┌────────
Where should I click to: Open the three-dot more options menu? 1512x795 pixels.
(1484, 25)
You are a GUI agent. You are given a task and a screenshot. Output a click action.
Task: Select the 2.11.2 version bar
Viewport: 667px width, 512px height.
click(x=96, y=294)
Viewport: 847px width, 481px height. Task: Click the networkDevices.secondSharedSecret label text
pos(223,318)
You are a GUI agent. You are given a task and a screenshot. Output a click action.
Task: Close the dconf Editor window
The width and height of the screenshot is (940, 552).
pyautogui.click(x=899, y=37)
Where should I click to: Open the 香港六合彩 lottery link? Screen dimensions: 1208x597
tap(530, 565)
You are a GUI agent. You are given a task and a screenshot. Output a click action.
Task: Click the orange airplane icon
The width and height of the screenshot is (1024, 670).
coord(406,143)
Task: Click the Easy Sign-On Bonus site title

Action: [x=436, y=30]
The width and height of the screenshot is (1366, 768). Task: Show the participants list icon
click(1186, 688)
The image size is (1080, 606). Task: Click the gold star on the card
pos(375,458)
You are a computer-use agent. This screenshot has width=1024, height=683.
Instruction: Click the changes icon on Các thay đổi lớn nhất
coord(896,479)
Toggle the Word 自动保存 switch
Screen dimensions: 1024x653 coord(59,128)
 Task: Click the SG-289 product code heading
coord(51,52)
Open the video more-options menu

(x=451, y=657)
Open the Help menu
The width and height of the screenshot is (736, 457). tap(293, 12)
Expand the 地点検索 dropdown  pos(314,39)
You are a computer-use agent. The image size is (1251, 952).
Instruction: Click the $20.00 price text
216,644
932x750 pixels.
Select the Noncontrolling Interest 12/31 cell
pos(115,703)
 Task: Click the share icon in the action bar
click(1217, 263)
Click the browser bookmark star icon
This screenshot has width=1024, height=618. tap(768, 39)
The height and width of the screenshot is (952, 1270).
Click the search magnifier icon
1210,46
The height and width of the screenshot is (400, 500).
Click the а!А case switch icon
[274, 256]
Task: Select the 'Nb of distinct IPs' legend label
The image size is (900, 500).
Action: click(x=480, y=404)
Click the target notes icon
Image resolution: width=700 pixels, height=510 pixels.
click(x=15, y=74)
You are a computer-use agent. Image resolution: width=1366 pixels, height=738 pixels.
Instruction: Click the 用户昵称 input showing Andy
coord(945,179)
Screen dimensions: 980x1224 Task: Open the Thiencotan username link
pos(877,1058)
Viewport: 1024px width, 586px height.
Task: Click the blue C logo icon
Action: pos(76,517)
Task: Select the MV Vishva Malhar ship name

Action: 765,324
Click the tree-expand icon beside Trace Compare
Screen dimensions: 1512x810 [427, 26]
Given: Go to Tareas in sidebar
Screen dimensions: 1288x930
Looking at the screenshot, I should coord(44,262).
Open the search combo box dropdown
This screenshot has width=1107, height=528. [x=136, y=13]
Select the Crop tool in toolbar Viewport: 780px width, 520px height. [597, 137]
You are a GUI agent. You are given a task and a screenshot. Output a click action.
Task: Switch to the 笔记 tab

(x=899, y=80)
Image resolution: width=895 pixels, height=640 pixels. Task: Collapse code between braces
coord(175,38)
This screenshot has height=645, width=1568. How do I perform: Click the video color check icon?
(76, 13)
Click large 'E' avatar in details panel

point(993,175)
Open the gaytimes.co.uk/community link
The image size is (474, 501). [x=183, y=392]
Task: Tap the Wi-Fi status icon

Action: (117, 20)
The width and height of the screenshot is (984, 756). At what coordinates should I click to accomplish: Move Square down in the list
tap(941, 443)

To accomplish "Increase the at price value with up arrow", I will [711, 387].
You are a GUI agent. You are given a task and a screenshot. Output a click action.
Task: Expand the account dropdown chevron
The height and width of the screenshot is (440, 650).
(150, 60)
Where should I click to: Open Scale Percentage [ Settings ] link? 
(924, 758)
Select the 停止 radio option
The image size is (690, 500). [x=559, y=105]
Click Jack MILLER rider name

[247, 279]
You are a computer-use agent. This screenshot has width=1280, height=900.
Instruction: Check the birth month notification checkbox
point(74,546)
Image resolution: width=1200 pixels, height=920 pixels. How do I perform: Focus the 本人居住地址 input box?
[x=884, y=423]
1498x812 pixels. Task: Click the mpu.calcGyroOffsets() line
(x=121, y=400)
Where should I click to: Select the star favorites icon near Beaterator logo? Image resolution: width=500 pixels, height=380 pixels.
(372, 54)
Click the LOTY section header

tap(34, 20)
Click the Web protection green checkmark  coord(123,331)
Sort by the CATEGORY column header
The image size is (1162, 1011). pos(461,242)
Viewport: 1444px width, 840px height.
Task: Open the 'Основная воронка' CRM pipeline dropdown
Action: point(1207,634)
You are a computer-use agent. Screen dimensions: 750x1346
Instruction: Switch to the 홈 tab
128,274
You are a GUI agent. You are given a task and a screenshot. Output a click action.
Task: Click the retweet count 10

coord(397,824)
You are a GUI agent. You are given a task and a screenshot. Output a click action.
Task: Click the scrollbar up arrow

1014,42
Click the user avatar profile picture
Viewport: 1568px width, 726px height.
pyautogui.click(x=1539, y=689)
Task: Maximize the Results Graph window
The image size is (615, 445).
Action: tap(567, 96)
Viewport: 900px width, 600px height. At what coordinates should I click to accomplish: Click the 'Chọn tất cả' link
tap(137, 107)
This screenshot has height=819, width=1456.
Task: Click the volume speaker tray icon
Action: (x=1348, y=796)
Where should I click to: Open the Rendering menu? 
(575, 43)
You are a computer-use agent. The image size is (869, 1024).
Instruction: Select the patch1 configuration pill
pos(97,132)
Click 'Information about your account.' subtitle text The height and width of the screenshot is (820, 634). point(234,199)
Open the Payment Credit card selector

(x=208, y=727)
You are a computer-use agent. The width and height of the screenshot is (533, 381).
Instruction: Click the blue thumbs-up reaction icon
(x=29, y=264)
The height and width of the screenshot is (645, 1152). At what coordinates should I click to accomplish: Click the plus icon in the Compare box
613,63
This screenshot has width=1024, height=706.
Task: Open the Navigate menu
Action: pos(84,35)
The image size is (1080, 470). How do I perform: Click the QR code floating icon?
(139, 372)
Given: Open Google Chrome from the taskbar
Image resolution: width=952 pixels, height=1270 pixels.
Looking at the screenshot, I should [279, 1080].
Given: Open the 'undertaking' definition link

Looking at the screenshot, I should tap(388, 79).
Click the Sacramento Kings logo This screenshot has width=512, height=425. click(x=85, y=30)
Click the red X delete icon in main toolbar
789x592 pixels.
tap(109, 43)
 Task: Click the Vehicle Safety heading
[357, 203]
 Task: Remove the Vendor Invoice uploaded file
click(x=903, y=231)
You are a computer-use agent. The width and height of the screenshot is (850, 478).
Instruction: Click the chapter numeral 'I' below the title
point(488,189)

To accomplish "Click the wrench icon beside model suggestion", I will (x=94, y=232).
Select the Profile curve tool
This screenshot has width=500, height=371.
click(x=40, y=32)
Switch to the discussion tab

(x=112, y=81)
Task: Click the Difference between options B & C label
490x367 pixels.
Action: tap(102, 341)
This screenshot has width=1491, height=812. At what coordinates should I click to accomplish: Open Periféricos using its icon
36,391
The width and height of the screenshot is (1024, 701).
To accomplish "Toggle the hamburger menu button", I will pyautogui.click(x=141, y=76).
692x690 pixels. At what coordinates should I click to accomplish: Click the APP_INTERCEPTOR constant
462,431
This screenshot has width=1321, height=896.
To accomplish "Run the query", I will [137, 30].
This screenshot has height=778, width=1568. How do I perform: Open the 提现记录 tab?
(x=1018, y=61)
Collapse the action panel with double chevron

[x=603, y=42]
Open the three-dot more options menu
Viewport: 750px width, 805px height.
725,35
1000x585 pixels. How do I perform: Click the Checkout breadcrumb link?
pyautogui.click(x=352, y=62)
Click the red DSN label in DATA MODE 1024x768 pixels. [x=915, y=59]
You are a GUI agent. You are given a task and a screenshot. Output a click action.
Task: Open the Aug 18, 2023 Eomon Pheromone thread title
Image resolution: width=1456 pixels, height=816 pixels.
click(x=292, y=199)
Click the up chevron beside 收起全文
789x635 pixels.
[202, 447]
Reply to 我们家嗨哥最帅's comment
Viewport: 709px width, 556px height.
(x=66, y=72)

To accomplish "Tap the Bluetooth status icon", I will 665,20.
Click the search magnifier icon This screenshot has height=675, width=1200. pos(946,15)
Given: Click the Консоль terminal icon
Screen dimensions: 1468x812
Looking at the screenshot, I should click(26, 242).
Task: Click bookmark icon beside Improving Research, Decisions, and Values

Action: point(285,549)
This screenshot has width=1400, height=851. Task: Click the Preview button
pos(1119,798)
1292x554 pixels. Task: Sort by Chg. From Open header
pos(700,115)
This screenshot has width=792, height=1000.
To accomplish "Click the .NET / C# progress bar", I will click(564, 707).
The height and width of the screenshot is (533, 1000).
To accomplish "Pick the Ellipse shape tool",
└────────
EXERCISE:
Convert the part of the records that opens with the line containing "932x750 pixels." and closes with the line containing "coord(945,179)", both included, into a Markdown table with the columns Row and Line. Put each line in its own numbered row and leave out blank lines.

ANSWER TO THIS EXERCISE:
| Row | Line |
|---|---|
| 1 | 932x750 pixels. |
| 2 | Select the Noncontrolling Interest 12/31 cell |
| 3 | pos(115,703) |
| 4 |  Task: Click the share icon in the action bar |
| 5 | click(1217, 263) |
| 6 | Click the browser bookmark star icon |
| 7 | This screenshot has width=1024, height=618. tap(768, 39) |
| 8 | The height and width of the screenshot is (952, 1270). |
| 9 | Click the search magnifier icon |
| 10 | 1210,46 |
| 11 | The height and width of the screenshot is (400, 500). |
| 12 | Click the а!А case switch icon |
| 13 | [274, 256] |
| 14 | Task: Select the 'Nb of distinct IPs' legend label |
| 15 | The image size is (900, 500). |
| 16 | Action: click(x=480, y=404) |
| 17 | Click the target notes icon |
| 18 | Image resolution: width=700 pixels, height=510 pixels. |
| 19 | click(x=15, y=74) |
| 20 | You are a computer-use agent. Image resolution: width=1366 pixels, height=738 pixels. |
| 21 | Instruction: Click the 用户昵称 input showing Andy |
| 22 | coord(945,179) |